Copy out each line of the material below with no changes.

> **DATA FOR PROCESSING**
------------------------------------

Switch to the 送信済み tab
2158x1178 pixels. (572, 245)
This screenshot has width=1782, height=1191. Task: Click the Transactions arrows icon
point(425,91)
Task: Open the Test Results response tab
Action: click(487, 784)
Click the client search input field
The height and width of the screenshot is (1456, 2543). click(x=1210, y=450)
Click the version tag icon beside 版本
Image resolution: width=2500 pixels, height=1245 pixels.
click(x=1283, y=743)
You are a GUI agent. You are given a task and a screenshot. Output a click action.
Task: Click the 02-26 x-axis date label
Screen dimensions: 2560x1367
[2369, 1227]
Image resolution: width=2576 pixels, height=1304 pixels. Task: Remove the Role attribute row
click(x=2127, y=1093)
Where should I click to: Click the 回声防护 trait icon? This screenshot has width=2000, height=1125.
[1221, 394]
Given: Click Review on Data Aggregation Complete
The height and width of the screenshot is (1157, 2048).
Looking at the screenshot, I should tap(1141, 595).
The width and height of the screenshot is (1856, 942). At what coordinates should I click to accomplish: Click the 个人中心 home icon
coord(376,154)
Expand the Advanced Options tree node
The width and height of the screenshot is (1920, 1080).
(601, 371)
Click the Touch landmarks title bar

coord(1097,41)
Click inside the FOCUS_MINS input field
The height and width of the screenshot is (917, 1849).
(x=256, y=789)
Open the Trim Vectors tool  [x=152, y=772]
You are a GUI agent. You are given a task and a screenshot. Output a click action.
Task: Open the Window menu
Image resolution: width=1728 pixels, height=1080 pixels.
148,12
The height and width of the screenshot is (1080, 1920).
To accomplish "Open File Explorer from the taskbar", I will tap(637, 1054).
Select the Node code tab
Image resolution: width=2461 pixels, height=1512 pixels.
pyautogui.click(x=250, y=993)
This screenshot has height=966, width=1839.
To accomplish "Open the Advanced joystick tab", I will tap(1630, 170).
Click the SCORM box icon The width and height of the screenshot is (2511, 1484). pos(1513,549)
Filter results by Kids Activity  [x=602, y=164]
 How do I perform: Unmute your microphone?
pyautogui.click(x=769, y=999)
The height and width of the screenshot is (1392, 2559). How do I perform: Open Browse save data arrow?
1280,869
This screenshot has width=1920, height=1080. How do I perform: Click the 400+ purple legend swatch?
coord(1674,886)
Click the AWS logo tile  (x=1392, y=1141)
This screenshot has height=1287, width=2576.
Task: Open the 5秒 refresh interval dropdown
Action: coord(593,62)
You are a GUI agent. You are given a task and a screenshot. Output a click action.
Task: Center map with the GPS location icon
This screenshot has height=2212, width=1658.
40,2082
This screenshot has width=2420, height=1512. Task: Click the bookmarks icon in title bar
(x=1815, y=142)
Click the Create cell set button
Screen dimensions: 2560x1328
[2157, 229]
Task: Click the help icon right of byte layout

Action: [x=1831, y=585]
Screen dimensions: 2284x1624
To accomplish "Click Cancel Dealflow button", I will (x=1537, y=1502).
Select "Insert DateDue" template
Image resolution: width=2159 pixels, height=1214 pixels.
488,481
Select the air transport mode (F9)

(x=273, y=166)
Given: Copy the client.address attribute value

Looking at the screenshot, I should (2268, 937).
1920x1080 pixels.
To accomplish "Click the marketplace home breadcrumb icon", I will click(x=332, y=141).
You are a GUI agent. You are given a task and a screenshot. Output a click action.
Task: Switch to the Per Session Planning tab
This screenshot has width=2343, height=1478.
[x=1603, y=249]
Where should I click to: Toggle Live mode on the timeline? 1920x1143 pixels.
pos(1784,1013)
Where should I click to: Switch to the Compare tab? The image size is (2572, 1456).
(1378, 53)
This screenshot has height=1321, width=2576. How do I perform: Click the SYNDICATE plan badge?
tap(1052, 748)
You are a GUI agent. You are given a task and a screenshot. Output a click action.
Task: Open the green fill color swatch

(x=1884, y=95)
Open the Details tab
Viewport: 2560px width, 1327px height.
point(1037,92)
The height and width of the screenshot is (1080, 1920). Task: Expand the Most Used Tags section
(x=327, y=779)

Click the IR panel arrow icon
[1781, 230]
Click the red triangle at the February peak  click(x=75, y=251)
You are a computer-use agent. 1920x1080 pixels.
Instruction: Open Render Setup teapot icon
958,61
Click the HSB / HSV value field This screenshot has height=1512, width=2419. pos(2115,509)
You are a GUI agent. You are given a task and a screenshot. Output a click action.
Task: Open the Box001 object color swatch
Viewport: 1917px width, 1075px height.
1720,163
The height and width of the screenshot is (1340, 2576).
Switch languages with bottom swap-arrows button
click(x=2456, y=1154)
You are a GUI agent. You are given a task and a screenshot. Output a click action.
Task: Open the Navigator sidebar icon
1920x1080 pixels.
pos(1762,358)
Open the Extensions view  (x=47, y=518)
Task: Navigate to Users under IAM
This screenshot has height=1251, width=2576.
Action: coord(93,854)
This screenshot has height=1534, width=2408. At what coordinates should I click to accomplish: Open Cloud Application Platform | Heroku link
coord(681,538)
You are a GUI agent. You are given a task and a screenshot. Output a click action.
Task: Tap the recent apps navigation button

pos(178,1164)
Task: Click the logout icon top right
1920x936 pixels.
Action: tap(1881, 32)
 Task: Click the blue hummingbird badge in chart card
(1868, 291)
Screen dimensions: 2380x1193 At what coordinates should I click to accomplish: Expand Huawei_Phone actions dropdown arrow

------------------------------------

> **EXERCISE ANSWER**
Switch to the 送信済み tab
2158x1178 pixels. (572, 245)
This screenshot has width=1782, height=1191. Task: Click the Transactions arrows icon
point(425,91)
Task: Open the Test Results response tab
Action: click(487, 784)
Click the client search input field
The height and width of the screenshot is (1456, 2543). click(x=1210, y=450)
Click the version tag icon beside 版本
Image resolution: width=2500 pixels, height=1245 pixels.
click(x=1283, y=743)
You are a GUI agent. You are given a task and a screenshot. Output a click action.
Task: Click the 02-26 x-axis date label
Screen dimensions: 2560x1367
[2369, 1227]
Image resolution: width=2576 pixels, height=1304 pixels. Task: Remove the Role attribute row
click(x=2127, y=1093)
Where should I click to: Click the 回声防护 trait icon? This screenshot has width=2000, height=1125.
[1221, 394]
Given: Click Review on Data Aggregation Complete
The height and width of the screenshot is (1157, 2048).
Looking at the screenshot, I should tap(1141, 595).
The width and height of the screenshot is (1856, 942). At what coordinates should I click to accomplish: Click the 个人中心 home icon
coord(376,154)
Expand the Advanced Options tree node
The width and height of the screenshot is (1920, 1080).
(601, 371)
Click the Touch landmarks title bar

coord(1097,41)
Click inside the FOCUS_MINS input field
The height and width of the screenshot is (917, 1849).
(x=256, y=789)
Open the Trim Vectors tool  [x=152, y=772]
You are a GUI agent. You are given a task and a screenshot. Output a click action.
Task: Open the Window menu
Image resolution: width=1728 pixels, height=1080 pixels.
148,12
The height and width of the screenshot is (1080, 1920).
To accomplish "Open File Explorer from the taskbar", I will tap(637, 1054).
Select the Node code tab
Image resolution: width=2461 pixels, height=1512 pixels.
pyautogui.click(x=250, y=993)
This screenshot has height=966, width=1839.
To accomplish "Open the Advanced joystick tab", I will tap(1630, 170).
Click the SCORM box icon The width and height of the screenshot is (2511, 1484). pos(1513,549)
Filter results by Kids Activity  [x=602, y=164]
 How do I perform: Unmute your microphone?
pyautogui.click(x=769, y=999)
The height and width of the screenshot is (1392, 2559). How do I perform: Open Browse save data arrow?
1280,869
This screenshot has width=1920, height=1080. How do I perform: Click the 400+ purple legend swatch?
coord(1674,886)
Click the AWS logo tile  (x=1392, y=1141)
This screenshot has height=1287, width=2576.
Task: Open the 5秒 refresh interval dropdown
Action: coord(593,62)
You are a GUI agent. You are given a task and a screenshot. Output a click action.
Task: Center map with the GPS location icon
This screenshot has height=2212, width=1658.
40,2082
This screenshot has width=2420, height=1512. Task: Click the bookmarks icon in title bar
(x=1815, y=142)
Click the Create cell set button
Screen dimensions: 2560x1328
[2157, 229]
Task: Click the help icon right of byte layout

Action: [x=1831, y=585]
Screen dimensions: 2284x1624
To accomplish "Click Cancel Dealflow button", I will (x=1537, y=1502).
Select "Insert DateDue" template
Image resolution: width=2159 pixels, height=1214 pixels.
488,481
Select the air transport mode (F9)

(x=273, y=166)
Given: Copy the client.address attribute value

Looking at the screenshot, I should (2268, 937).
1920x1080 pixels.
To accomplish "Click the marketplace home breadcrumb icon", I will click(x=332, y=141).
You are a GUI agent. You are given a task and a screenshot. Output a click action.
Task: Switch to the Per Session Planning tab
This screenshot has width=2343, height=1478.
[x=1603, y=249]
Where should I click to: Toggle Live mode on the timeline? 1920x1143 pixels.
pos(1784,1013)
Where should I click to: Switch to the Compare tab? The image size is (2572, 1456).
(1378, 53)
This screenshot has height=1321, width=2576. How do I perform: Click the SYNDICATE plan badge?
tap(1052, 748)
You are a GUI agent. You are given a task and a screenshot. Output a click action.
Task: Open the green fill color swatch

(x=1884, y=95)
Open the Details tab
Viewport: 2560px width, 1327px height.
point(1037,92)
The height and width of the screenshot is (1080, 1920). Task: Expand the Most Used Tags section
(x=327, y=779)

Click the IR panel arrow icon
[1781, 230]
Click the red triangle at the February peak  click(x=75, y=251)
You are a computer-use agent. 1920x1080 pixels.
Instruction: Open Render Setup teapot icon
958,61
Click the HSB / HSV value field This screenshot has height=1512, width=2419. pos(2115,509)
You are a GUI agent. You are given a task and a screenshot. Output a click action.
Task: Open the Box001 object color swatch
Viewport: 1917px width, 1075px height.
1720,163
The height and width of the screenshot is (1340, 2576).
Switch languages with bottom swap-arrows button
click(x=2456, y=1154)
You are a GUI agent. You are given a task and a screenshot. Output a click action.
Task: Open the Navigator sidebar icon
1920x1080 pixels.
pos(1762,358)
Open the Extensions view  (x=47, y=518)
Task: Navigate to Users under IAM
This screenshot has height=1251, width=2576.
Action: coord(93,854)
This screenshot has height=1534, width=2408. At what coordinates should I click to accomplish: Open Cloud Application Platform | Heroku link
coord(681,538)
You are a GUI agent. You are given a task and a screenshot. Output a click action.
Task: Tap the recent apps navigation button

pos(178,1164)
Task: Click the logout icon top right
1920x936 pixels.
Action: tap(1881, 32)
 Task: Click the blue hummingbird badge in chart card
(1868, 291)
Screen dimensions: 2380x1193 At what coordinates should I click to accomplish: Expand Huawei_Phone actions dropdown arrow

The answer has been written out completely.